High-Sensitivity C-Reactive Protein. Evidence shown in Figure 3A suggests that, in both treatment arms, hs-CRP levels were above the threshold value of ≥2 mg/L for study eligibility at each time point, with a trend toward increasing levels at Week 6 in both the intent-to-treat and per-protocol populations (not presented).

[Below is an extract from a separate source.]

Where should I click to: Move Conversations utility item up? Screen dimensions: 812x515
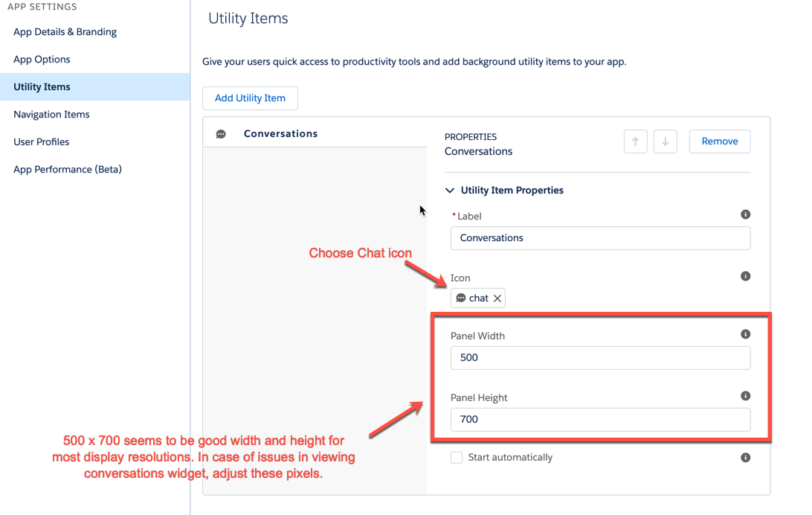pyautogui.click(x=636, y=141)
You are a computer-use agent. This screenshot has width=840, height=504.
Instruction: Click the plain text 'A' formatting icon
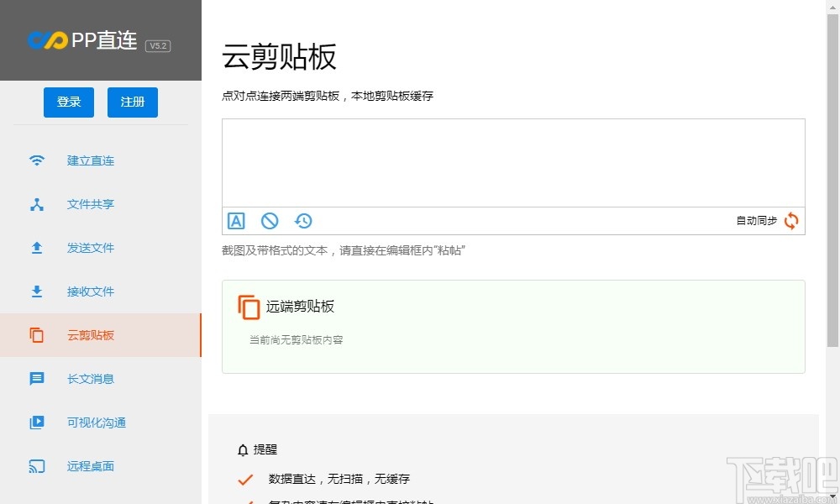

Bias-corrected bootstrap estimates of mean changes in hs-CRP from baseline to Week 6 in the intent-to-treat population were similar in the 2 treatment groups at 0.6 mg/L (95% CI, −0.07 to 1.69 mg/L) for the clopidogrel plus aspirin group and 0.3 mg/L (95% CI, −0.4 to 1.14 mg/L) for the placebo plus aspirin group (Table II).

graphic file with name 5FF3.jpg — Fig. 3. Mean values and standard deviations at baseline (Week 0) and Weeks 2, 4, and 6 for A) hs-CRP, B) CD40 ligand, C) P-selectin, and D) NT-proBNP in the intent-to-treat population.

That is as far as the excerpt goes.